■ Try it
Go to the line containing "AFJ Diduga Oknum" in the material below. From there to the end, retype every line exactly and drop the pictures.
^^^^^^^^^^^^^^^^
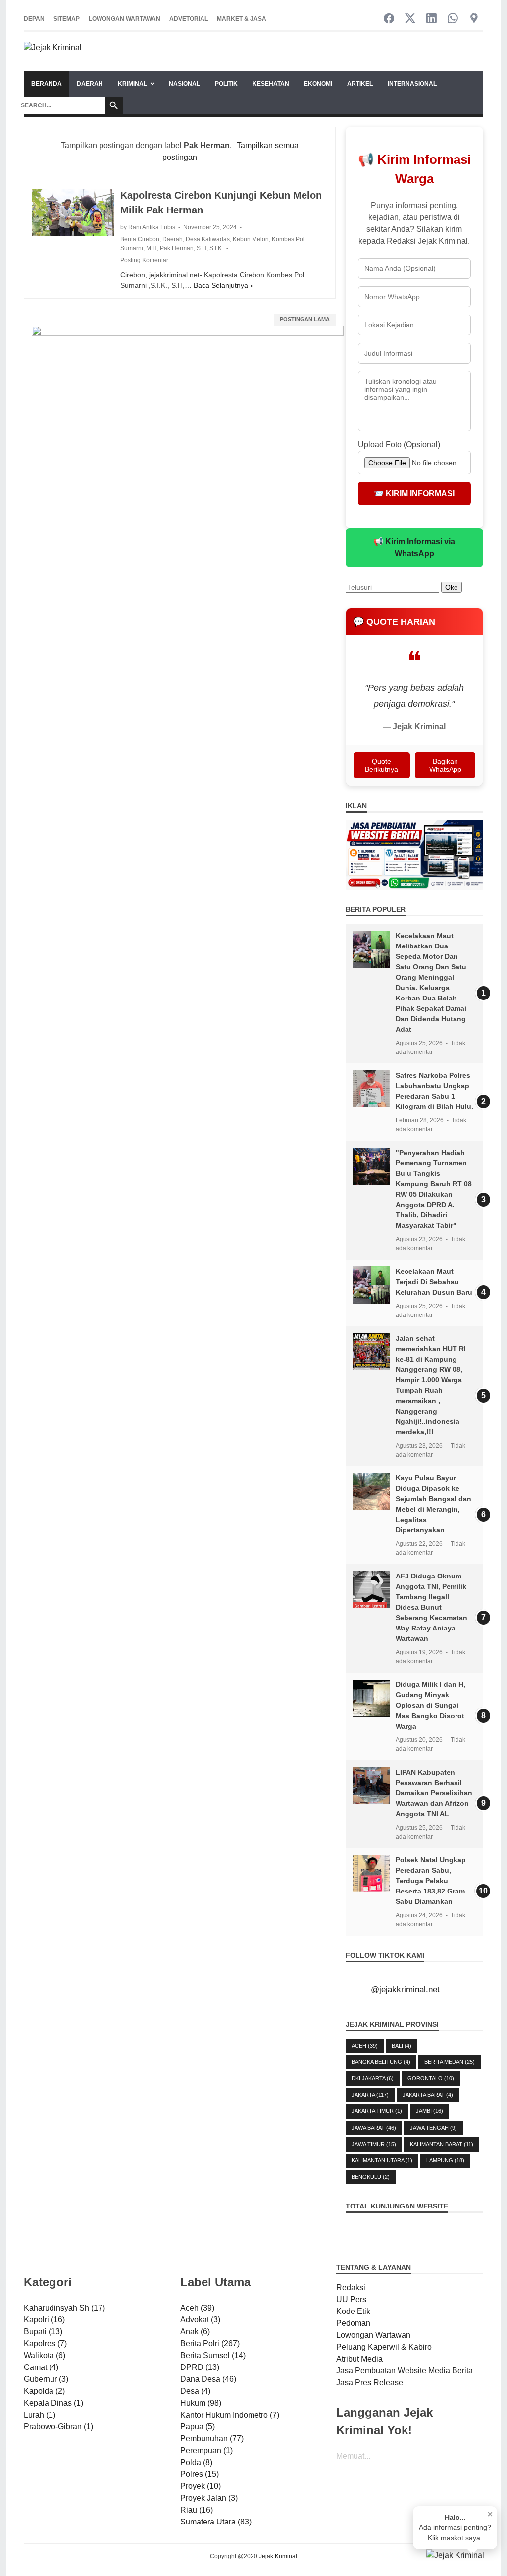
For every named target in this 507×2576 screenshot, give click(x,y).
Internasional (412, 83)
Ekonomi (318, 83)
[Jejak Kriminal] (53, 51)
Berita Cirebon (139, 239)
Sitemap (66, 18)
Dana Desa (208, 2379)
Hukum (200, 2403)
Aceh (365, 2046)
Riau (196, 2510)
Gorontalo (430, 2078)
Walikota (44, 2355)
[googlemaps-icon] (474, 19)
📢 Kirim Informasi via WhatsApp (414, 547)
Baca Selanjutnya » (224, 285)
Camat (41, 2367)
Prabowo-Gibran (58, 2426)
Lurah (39, 2415)
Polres (199, 2474)
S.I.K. (216, 248)
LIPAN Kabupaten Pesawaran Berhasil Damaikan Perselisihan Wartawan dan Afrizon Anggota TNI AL (434, 1793)
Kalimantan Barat (441, 2144)
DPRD (199, 2367)
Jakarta (370, 2095)
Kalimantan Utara (382, 2160)
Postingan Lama (305, 319)
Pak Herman (177, 248)
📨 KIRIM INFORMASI (414, 493)
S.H (201, 248)
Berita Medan (449, 2062)
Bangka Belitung (381, 2062)
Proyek (200, 2486)
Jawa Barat (374, 2128)
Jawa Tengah (433, 2128)
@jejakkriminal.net (405, 1989)
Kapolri (44, 2319)
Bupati (43, 2331)
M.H (151, 248)
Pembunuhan (212, 2438)
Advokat (200, 2319)
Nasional (184, 83)
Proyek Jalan (209, 2498)
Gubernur (46, 2379)
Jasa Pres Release (369, 2382)
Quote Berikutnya (381, 765)
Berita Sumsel (213, 2355)
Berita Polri (210, 2343)
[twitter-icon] (410, 19)
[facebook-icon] (389, 19)
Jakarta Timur (377, 2111)
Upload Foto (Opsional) (399, 444)
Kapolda (44, 2391)
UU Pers (351, 2299)
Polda (196, 2462)
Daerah (90, 83)
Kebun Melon (251, 239)
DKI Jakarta (373, 2078)
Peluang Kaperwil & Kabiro (384, 2347)
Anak (195, 2331)
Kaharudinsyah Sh (64, 2308)
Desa (195, 2391)
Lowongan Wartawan (124, 18)
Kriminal (132, 83)
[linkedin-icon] (431, 19)
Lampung (445, 2160)
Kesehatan (271, 83)
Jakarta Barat (428, 2095)
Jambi (429, 2111)
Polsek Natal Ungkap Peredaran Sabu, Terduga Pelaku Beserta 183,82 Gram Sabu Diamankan (431, 1880)
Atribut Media (359, 2359)
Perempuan (206, 2450)
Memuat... (353, 2456)
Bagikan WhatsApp (445, 765)
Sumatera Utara (216, 2522)
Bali (401, 2046)
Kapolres (45, 2343)
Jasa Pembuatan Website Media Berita (404, 2370)
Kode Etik (353, 2311)
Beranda (46, 83)
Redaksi (350, 2287)
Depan (34, 18)
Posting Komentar (144, 260)
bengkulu (371, 2177)
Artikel (360, 83)
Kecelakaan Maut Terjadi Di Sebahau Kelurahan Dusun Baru (434, 1281)
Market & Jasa (241, 18)
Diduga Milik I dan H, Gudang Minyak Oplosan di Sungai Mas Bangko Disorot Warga (430, 1705)
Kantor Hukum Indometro (229, 2415)
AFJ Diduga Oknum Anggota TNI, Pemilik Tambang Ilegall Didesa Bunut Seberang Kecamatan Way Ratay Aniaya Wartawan (431, 1607)
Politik (226, 83)
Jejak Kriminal (278, 2556)
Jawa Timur (374, 2144)
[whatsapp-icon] (452, 19)
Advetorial (188, 18)
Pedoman (353, 2323)
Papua (197, 2426)
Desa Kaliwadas (208, 239)
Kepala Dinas (53, 2403)
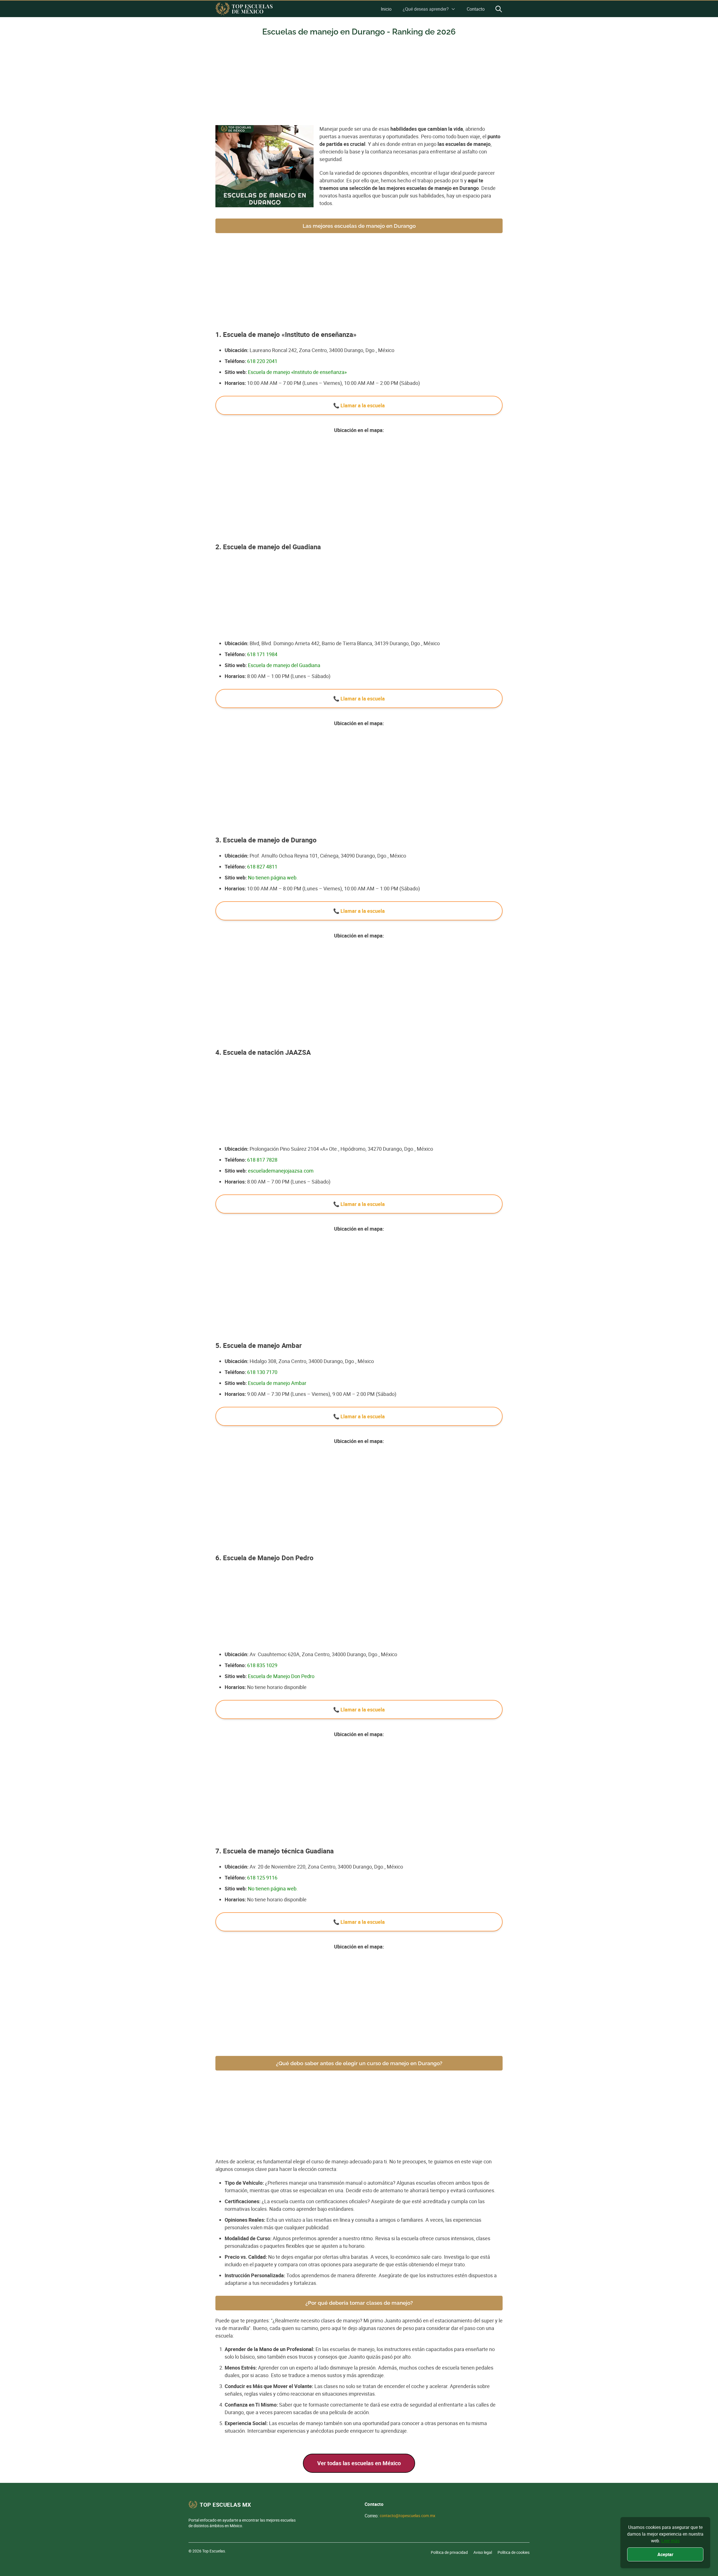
^^^^^^^^^^^^^^^^
■ Solution
AFJ Diduga Oknum Anggota TNI, Pemilik Tambang Ilegall Didesa Bunut Seberang Kecamatan Way Ratay Aniaya Wartawan (431, 1607)
Politik (226, 83)
Jejak Kriminal (278, 2556)
Jawa Timur (374, 2144)
[whatsapp-icon] (452, 19)
Advetorial (188, 18)
Pedoman (353, 2323)
Papua (197, 2426)
Desa Kaliwadas (208, 239)
Kepala Dinas (53, 2403)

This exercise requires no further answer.